In the span of a few days, two foods he had eaten often in the past sent him to the emergency department.
Doctors at the hospital suspected he had been sensitized to the foods through the blood transfusions. A trace back of the blood products revealed that one of the donors had severe allergies to peanuts, tree nuts, shellfish and other fish.
The boy had had no known allergies before receiving the blood transfusions. But a skin scratch test revealed he reacted to the same foods as his blood donor did.
Salmon and a peanut butter cup are what sent him to hospital.
"His parents were very surprised because they could give a very clear history of repeatedly and commonly eating fish and peanuts. So it was very surprising that he then had these reactions. And it was that history that led us to think about: Could there be an unusual cause here?" said Dr. Julia Upton, an allergist-immunologist at the hospital.
Upton is the senior author of a case report on the incident published Tuesday in the Canadian Medical Association Journal.
She said doctors should be aware that reactions to previously tolerated foods are rare and may have an unusual cause. She also suggested reintroduction of foods after an event like this should be done with medical supervision.
In this case, tests revealed the boy had IgE — an antibody that signals an allergic reaction — in his blood after he reacted to the foods. The theory is he acquired the antibody through the blood transfusion.

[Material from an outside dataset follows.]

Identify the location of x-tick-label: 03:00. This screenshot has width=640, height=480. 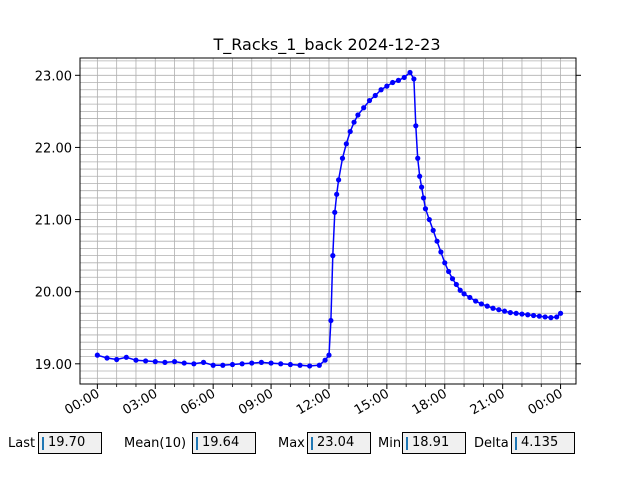
(140, 402).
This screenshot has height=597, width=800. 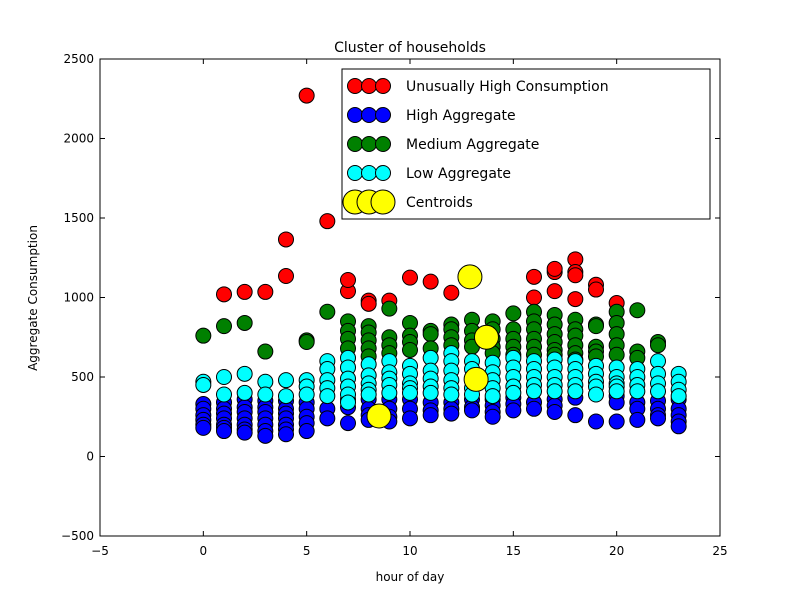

The hospital told the boy's parents the IgE would probably clear from his blood over time. And that is what happened. The foods he reacted to have been reintroduced into his diet without further reactions.
Canadian Blood Services said this isn't the first time this phenomenon has been seen. In fact, the first known case was reported in 1919.
But such events are rare and this is only the second in Canada in the past decade, said Dr. Mindy Goldman, the agency's medical director.
Goldman said Canadian Blood Services asks potential blood donors if they are experiencing allergy symptoms when they are screened at clinics. It they say yes, they are asked to come back another day.
The individual whose blood donation seems to have triggered the boy's temporary food allergies has been asked not to give blood in future. But the blood agency does not routinely ask people with food or drug allergies to refrain from donating blood, nor is it considering doing so, Goldman said.
The reason? Such events are very rare, but donors with allergies are common. Losing them would jeopardize Canada's blood supply, she explained.
A survey the agency conducted around 2010 revealed that about 40 per cent of blood donors had some allergy and nearly eight per cent reported having severe allergies.
"To prevent less than one reaction a year — it's really quite a bit less than one a year — we would defer eight per cent of our donors (and that's) really very disproportionate," said Goldman, who noted that Hema-Quebec, which runs that province's blood supply, and the U.S. blood system take the same approach.
"The benefit-risk ratio is horrible on that one and we would jeopardize supply for very, very little increase in safety."